Clinical Implications

Our findings support a territory‑sparing planning principle for ss‑cTACE under AMDCT guidance: when multiple small feeders are identified, operators should aim for distal microcatheter positions and avoid cumulative embolization that exceeds one sector‑equivalent in a single sitting. If the anticipated treated territory would reach ≥1 sector, adopting a staged approach or using temporary/flow‑modulating embolics may mitigate parenchymal ischemia with acceptable trade‑offs. These considerations are particularly relevant in elderly patients or those with limited hepatic reserve.
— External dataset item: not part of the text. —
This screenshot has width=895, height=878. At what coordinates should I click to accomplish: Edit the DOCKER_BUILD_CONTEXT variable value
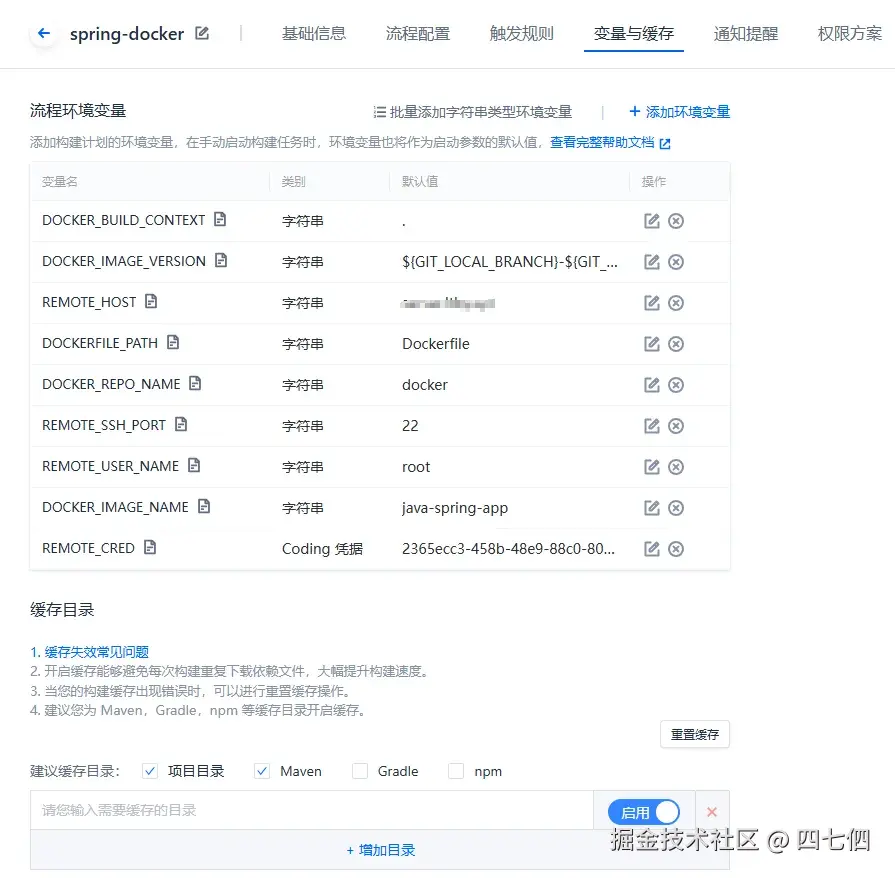click(652, 220)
Prospective studies should test whether protocolized territory‑sparing strategies can causally improve liver‑related survival.

Conclusion

Restricting the embolized area during superselective conventional TACE under angiography–MDCT guidance to less than one sector-equivalent was independently associated with improved survival in patients with HCC. Although broader embolization reflected more advanced disease in some cases, its extent itself emerged as a significant prognostic factor. Notably, patients with viral hepatitis benefited more from this approach in terms of liver-related survival, while nonviral etiologies were more often associated with non–liver-related deaths. These findings highlight the need to consider both tumor burden and embolization extent when planning ss-cTACE, particularly in elderly patients or those with comorbidities.

Disclosure

The authors report no conflicts of interest in this work.